The author of River of Fire examines the events surrounding the post-World War I sinking of HMY Iolaire and its aftermath.
On December 31, 1918, with hours from the first New Year of peace, hundreds of Royal Naval Reservists from the Isle of Lewis poured off successive trains onto the quayside at Kyle of Lochalsh. A chaotic Admiralty was unprepared for their safe journey home. Corners were cut, an elderly and recently requisitioned steam-yacht was sent from Stornoway, and that evening HMY Iolaire sailed from Kyle of Lochalsh, grossly overloaded and with lifebelts for less than a third of all on board. The Iolaire never made it. At two in the morning, in pitch-black and stormy conditions, she piled onto rocks only yards from the harbor entrance and just half a mile from Stornoway pier, where thronged friends and relatives eagerly awaited the return of their heroes. 205 men drowned, 188 of them natives of Lewis and Harris—men who had come through all the alarms and dangers of World War I only to die on their own doorstep on a day precious to Highlanders for family, celebration, and togetherness. The loss of the Iolaire remains the worst peacetime British disaster at sea since the sinking of the Titanic.

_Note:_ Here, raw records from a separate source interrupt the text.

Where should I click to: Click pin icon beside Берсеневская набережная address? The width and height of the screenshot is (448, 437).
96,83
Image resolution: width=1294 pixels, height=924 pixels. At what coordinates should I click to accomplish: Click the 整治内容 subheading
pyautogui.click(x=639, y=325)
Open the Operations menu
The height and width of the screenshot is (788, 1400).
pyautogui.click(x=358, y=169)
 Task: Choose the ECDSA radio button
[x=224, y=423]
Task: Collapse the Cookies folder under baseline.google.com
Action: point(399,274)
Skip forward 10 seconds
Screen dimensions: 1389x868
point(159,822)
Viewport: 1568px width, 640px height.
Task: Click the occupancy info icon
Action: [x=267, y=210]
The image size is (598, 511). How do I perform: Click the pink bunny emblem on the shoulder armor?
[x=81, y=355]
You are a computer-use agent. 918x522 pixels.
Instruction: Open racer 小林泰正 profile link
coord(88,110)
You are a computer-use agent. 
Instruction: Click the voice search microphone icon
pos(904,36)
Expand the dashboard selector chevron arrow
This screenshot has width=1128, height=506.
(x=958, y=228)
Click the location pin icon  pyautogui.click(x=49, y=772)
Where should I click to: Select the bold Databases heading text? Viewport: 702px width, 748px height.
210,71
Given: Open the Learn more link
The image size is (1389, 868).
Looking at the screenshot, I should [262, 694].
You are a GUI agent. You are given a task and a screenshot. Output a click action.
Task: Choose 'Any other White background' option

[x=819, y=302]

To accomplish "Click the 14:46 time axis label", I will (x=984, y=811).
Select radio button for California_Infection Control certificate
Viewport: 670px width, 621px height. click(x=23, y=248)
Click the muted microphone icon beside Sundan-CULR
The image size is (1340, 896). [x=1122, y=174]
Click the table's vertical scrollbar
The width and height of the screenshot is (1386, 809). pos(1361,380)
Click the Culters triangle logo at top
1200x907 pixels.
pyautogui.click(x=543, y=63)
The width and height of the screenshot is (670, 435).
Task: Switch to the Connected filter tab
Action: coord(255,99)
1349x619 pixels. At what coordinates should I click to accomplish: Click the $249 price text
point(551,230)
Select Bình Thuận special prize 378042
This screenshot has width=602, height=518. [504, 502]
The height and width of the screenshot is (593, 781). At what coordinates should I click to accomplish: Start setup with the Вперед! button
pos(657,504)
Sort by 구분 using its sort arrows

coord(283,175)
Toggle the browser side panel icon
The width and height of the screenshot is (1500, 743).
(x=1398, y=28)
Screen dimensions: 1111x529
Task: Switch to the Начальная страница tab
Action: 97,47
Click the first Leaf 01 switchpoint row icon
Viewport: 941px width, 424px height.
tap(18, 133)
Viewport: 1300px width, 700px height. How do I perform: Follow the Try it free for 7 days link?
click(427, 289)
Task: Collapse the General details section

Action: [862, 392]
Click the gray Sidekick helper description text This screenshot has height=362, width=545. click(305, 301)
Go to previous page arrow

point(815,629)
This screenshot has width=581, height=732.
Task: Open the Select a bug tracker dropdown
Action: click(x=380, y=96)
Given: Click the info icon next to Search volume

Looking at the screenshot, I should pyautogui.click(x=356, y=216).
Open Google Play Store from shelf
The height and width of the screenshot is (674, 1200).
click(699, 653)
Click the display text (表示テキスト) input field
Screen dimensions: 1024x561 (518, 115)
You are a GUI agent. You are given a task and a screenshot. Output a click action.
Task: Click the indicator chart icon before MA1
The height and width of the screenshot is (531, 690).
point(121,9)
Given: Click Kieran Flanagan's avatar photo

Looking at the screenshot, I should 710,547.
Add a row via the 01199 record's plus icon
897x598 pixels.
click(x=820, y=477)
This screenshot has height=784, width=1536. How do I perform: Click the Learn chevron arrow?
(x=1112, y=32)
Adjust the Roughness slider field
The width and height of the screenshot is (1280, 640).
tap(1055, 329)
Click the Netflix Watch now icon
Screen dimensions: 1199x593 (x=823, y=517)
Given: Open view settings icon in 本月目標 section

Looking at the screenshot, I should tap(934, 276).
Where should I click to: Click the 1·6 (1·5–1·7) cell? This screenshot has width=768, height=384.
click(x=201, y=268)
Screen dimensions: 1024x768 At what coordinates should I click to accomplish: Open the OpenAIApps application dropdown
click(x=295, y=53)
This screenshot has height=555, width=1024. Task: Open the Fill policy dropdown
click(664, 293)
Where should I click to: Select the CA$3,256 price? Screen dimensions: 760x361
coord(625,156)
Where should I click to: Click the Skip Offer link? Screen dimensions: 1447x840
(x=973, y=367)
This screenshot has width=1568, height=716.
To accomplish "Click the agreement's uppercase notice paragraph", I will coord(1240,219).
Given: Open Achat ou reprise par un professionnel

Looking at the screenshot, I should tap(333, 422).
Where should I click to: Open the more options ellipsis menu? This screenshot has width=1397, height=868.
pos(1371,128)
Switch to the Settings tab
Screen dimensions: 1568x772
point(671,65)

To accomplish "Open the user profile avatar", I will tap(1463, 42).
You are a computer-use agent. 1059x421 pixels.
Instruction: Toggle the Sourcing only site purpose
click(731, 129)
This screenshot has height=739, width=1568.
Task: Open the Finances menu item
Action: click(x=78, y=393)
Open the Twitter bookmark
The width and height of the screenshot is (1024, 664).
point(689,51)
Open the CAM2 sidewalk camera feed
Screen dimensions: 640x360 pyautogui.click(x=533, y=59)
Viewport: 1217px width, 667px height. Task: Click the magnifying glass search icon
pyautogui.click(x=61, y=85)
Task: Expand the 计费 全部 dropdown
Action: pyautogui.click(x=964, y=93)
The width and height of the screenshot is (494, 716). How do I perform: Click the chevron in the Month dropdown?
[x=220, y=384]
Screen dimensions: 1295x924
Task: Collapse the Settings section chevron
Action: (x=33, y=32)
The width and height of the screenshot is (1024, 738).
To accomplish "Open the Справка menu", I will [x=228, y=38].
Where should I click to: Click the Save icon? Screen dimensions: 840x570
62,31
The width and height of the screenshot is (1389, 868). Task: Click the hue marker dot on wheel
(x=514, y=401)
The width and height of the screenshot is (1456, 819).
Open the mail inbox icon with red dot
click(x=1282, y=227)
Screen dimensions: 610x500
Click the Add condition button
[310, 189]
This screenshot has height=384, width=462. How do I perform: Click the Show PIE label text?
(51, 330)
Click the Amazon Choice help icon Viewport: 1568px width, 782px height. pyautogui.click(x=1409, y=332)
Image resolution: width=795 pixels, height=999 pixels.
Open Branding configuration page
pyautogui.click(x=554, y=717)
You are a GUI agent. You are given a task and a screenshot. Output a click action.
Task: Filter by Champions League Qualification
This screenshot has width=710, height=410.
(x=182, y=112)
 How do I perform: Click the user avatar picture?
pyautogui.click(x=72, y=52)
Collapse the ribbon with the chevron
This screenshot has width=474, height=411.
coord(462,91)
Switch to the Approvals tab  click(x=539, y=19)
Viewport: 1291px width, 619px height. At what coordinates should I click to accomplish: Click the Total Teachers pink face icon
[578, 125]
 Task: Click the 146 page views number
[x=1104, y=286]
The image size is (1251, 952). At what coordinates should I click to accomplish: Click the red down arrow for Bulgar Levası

Yet, beyond the Western Isles, few have ever heard of what is not only a cruel event in our history but also an extraordinary maritime mystery—a tale of bureaucrats in a hurry, unfathomable Naval incompetence and abiding, official contempt for the lives of Highlanders, but of individual heroism, astonishing escapes, heart-rending anecdote and the resilience and faith of a remarkable people.